Terence Yin Chi-wai (, born 19 May 1975) is a Hong Kong film actor, singer, producer, and media relations specialist. Yin has starred in over 30 movies, released one solo album and resides in Hong Kong.

Early life 
May 19, 1975, Yin was born in Hong Kong. Yin's mother was Jenny Hu, a 1960s–70s Shaw Brothers Studios actress. Yin's father was Kang Wei (1940-2013), a film director. Yin has one older brother, Christopher Yin.

In 1983, at 7 years old, Yin and his brother Christopher came to Los Angeles, California. In 1993, Yin graduated from Mark Keppel High School in Alhambra, California.

Education 
In 1997, Yin earned a  Philosophy (Rhetorics) degree from UC Berkeley.

Career 
Yin made his film debut in Yonfan's 1998 Bishonen opposite Daniel Wu, one of his close friends and frequent collaborators.

Yin released a solo album in Taiwan in 1999 titled Undecided, which met with limited success.

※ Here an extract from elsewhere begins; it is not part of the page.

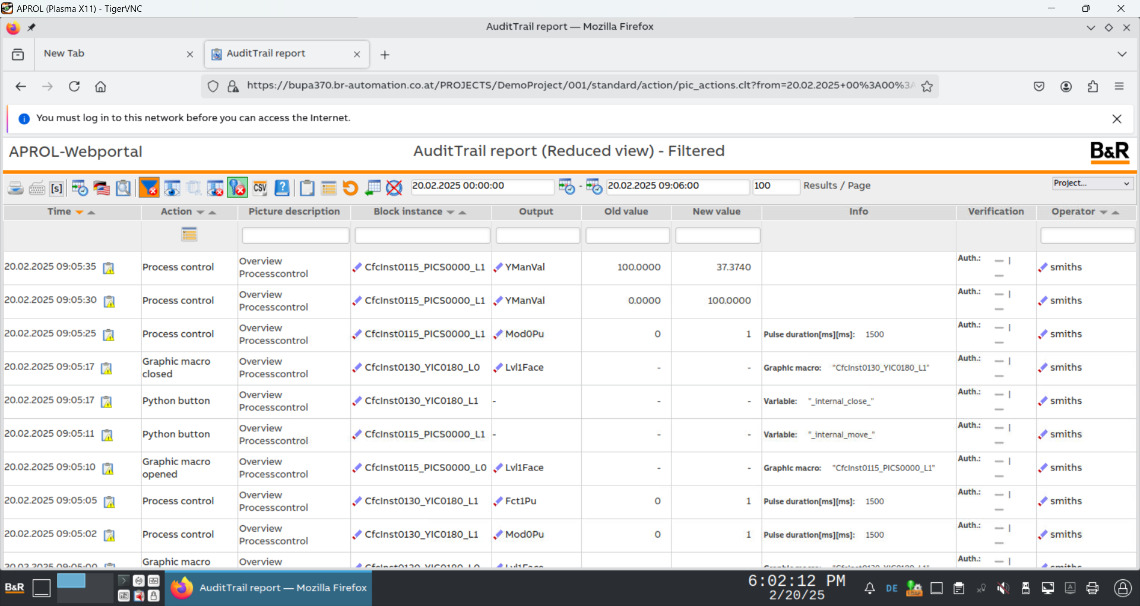
Task: Click the printer icon in the report toolbar
Action: [16, 187]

In 2003 Yin with fellow Hong Kong actor Simon Yam made their Hollywood debut in the film Lara Croft: Tomb Raider – The Cradle of Life as the villains Chen Lo and Xien Lo, brothers who are in a fictional Chinese syndicate called the Shay Ling who are opposite of the lead character Lara Croft portrayed by Angelina Jolie.

In 2005, Yin, with Daniel Wu, Conroy Chan, and Andrew Lin formed a boyband experiment named Alive.

In 2012, Yin, made his second Hollywood appearance in the film The Man with the Iron Fists, which had a diverse cast of Hollywood, Hong Kong and Chinese actors. He also appeared in the 2012 Hong Kong film Cold War and voiced the character Dirty Ming in the video game Sleeping Dogs.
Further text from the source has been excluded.